Building the New American Economy – Not

The title of this short book, only 130 pages, Building the New American Economy: smart, fair, & sustainable by Jeffrey D. Sachs with a foreword by Bernie Sanders (Columbia University Press, 2017) is unfortunately misleading. There is much here about the new economy. The misleading part is that there is very little about its construction, how to build the new economy.

Sachs covers many important issues in a thorough, efficient fashion. If you need a primer or a tune up about the economy this is a good place to start. These include: investment in our society, infrastructure, Federal budget, income inequality, healthcare, energy, military and the empire (not his phrase), and innovation. If you have been reading my postings over the last 5 or so years much of this will seem a bit deja vu.

His chapter on healthcare crisply states the basic facts: it is not a marketplace; providers set prices; its performance is terrible; every other developed country sets a national budget and provides universal access; the healthcare system does not deliver health it delivers procedures and prescriptions.

Sachs is particularly good on the role of government in innovation. After 40 years of bad mouthing anything the government does by the free-market ideologues (Republican and Democrat) we seem to have forgotten how important government has been to innovation. He could have added that a structural fact about capitalism is its risk averse nature. Despite the endless propaganda about how entrepreneurs engage is risky new ventures, the facts are quite different. If a capitalist cannot forecast a profit stream within a couple of years at the most, the venture is never undertaken. Capitalist have never undertaken basic research.

But, let me return to my primary criticism of Sachs. Finally in chapter 12 “Towards a New Kind of Politics” he gets to the building of the economy. He calls for three changes. First, “..a new political process that escapes the halls of Congress and engages the country in new ways.” ((p. 107)) Second “….a political process that transcends the dreary election cycle.” ((p. 108)) Third, “…return to our federal roots by fostering state and local solutions in addressing national goals.” ((Ibid.)) Isn’t this third change part of the standard Republican and centrist Democratic policy cookbook?
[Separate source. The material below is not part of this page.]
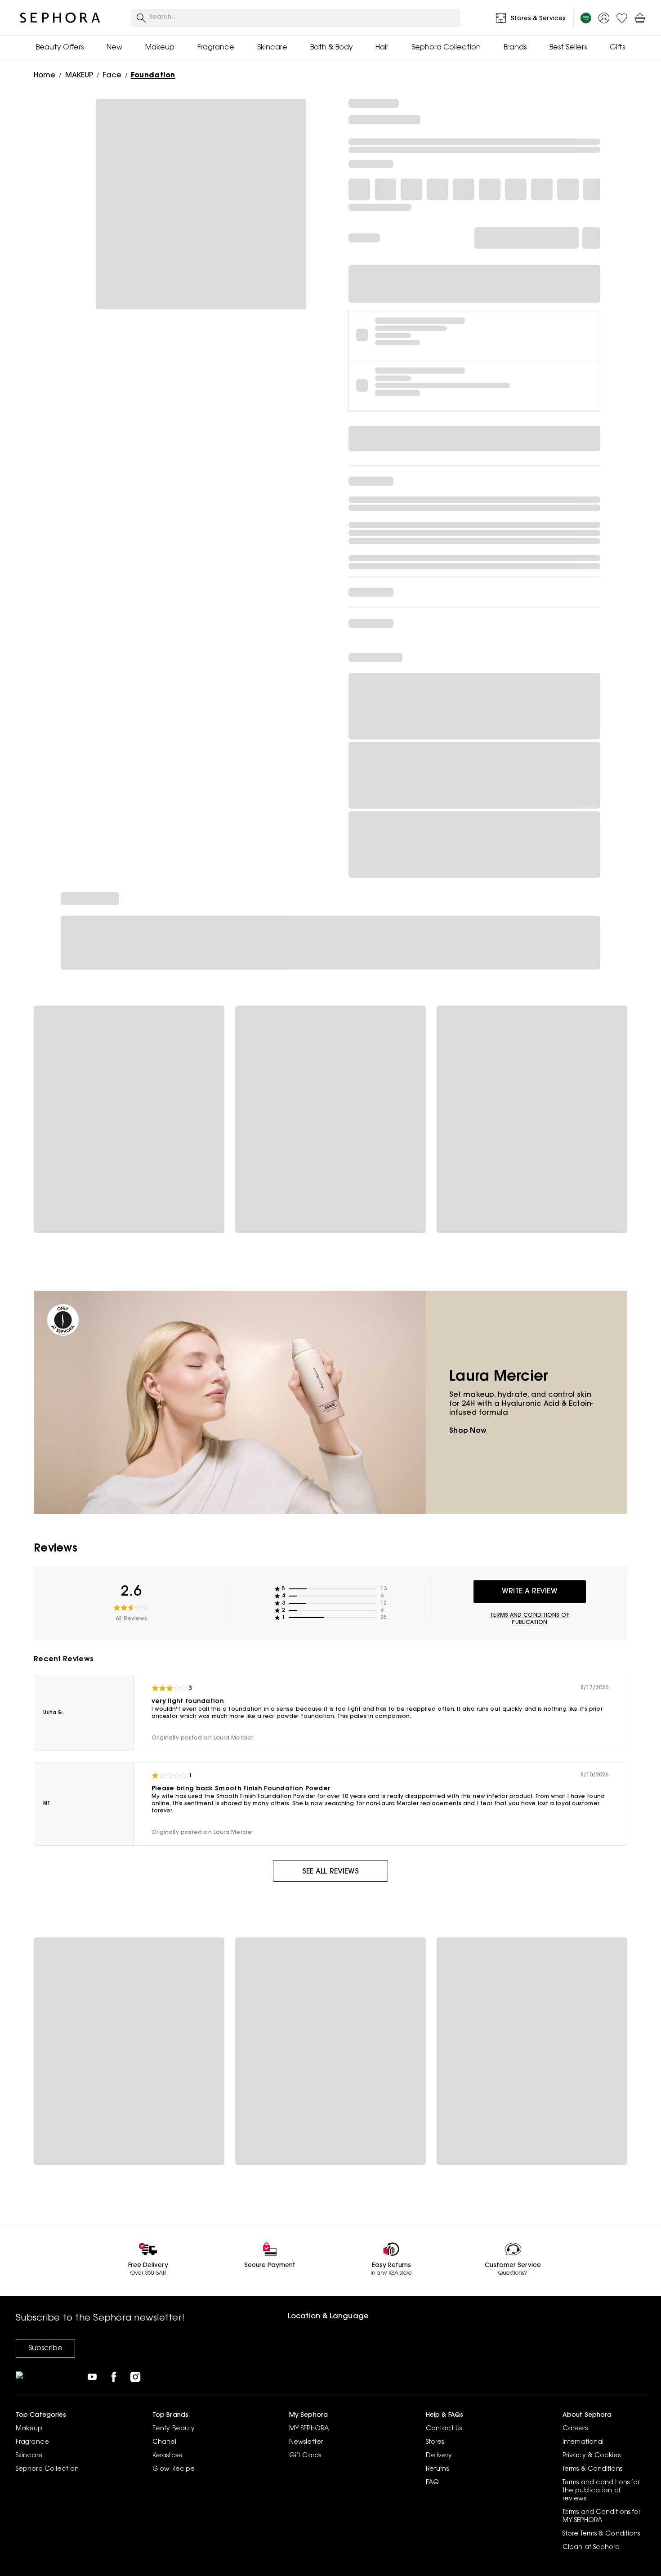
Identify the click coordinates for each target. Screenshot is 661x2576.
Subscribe (45, 2348)
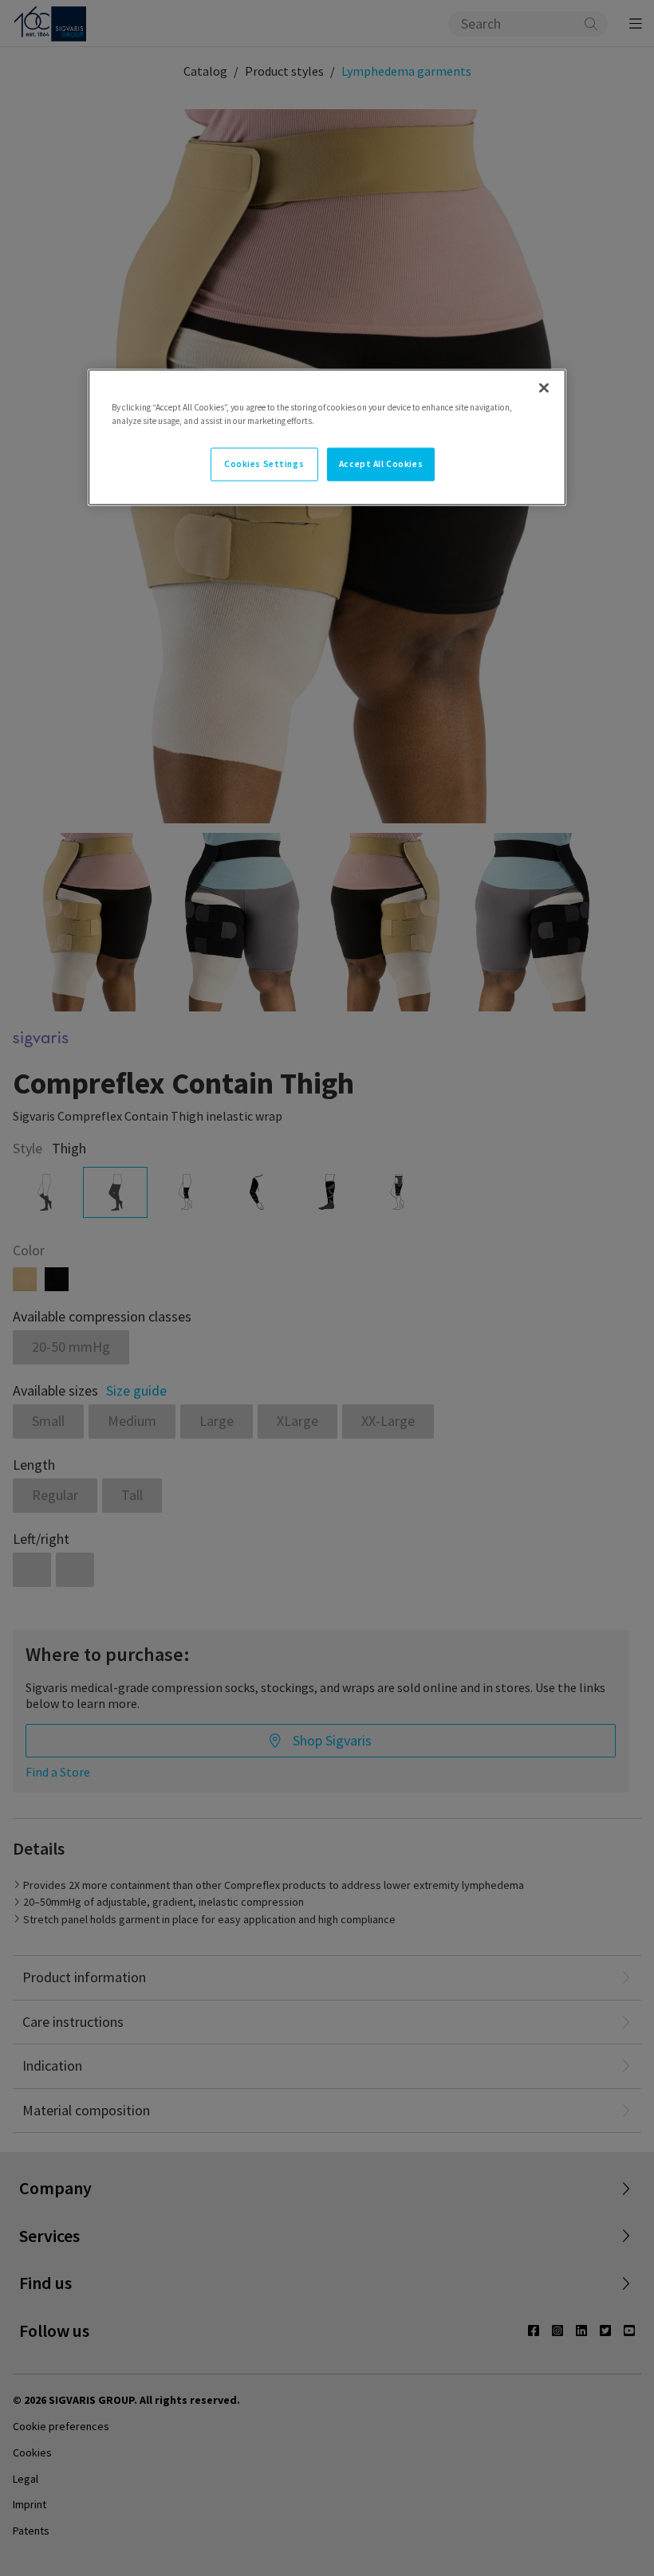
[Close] (543, 387)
How do we build the political processes that he calls for? His only answers seem to be in chapter 10, “Restoring Trust in American Governance” where he calls for changes in campaign finance, more corporate social responsibility, former politicians should make less money, and “… and most fundamentally, only by acting directly to reduce inequality of income and wealth….can we restore the sense of a democratic system that is truly “of the people, by the people, and for the people.”” ((P. 111)) No where does Sachs address the question of who might cause these changes to occur. ((Sachs is not just another Nobel economist who has sent his life in the ivory tower. He had extensive on the ground experiences in Bolivia, Poland and Russia. You might think that he would have observed how the rich and powerful manage always to enrich themselves even in the midst of regime changes as in Poland and Russia.))


Corporations will not magically discover a social responsibility that is structurally not part of capitalism. The rich and corporations are not going to give up the riches and wealth that’s they have struggled for decades to enlarge beyond even their wildest dreams. In fact the new politics is hidden in plain sight. Just watch what the rich and corporation do and what they have been doing consistently for more than forty years in their most recent war on society. Strangely Sachs refers to Marx’s concept that government and politics is the superstructure of class relations, then casts that idea off. ((pp. 97-97)) The rich and corporations have always known that this bit of Marxism is right on target. Why else would they deploy tens of thousands or lobbyists in Washington and at every state capital spending certainly 10s of $billions every year to direct the legislative and regulatory processes. Why else would they fund think tanks and university departments and institutes to mold the minds of the young and provide talking heads for the media. Why else do we have a media that reports on the daily, hourly, ups and downs of the gambling on Wall St. ((what else do you your call all of this trading? The average time a stock is held is measured in less than a day. Can that be investing??)) This has nothing to do with the “real” economy, everything with the risky behaviors of our bloated financial sector.

Class Warfare

So, to build a new economy that might meet more of the needs of the vast bulk of the population, we need to emulate the approach of the rich and corporations, class warfare. They have an ideology, free-market (neoliberal) capitalism, they carry out extensive class warfare directly and through the government. They have the very significant advantage of being few in number so easy to organize. What might be the organization(s) that can carry out class warfare on behalf of the 90%? That is the question. That is your question.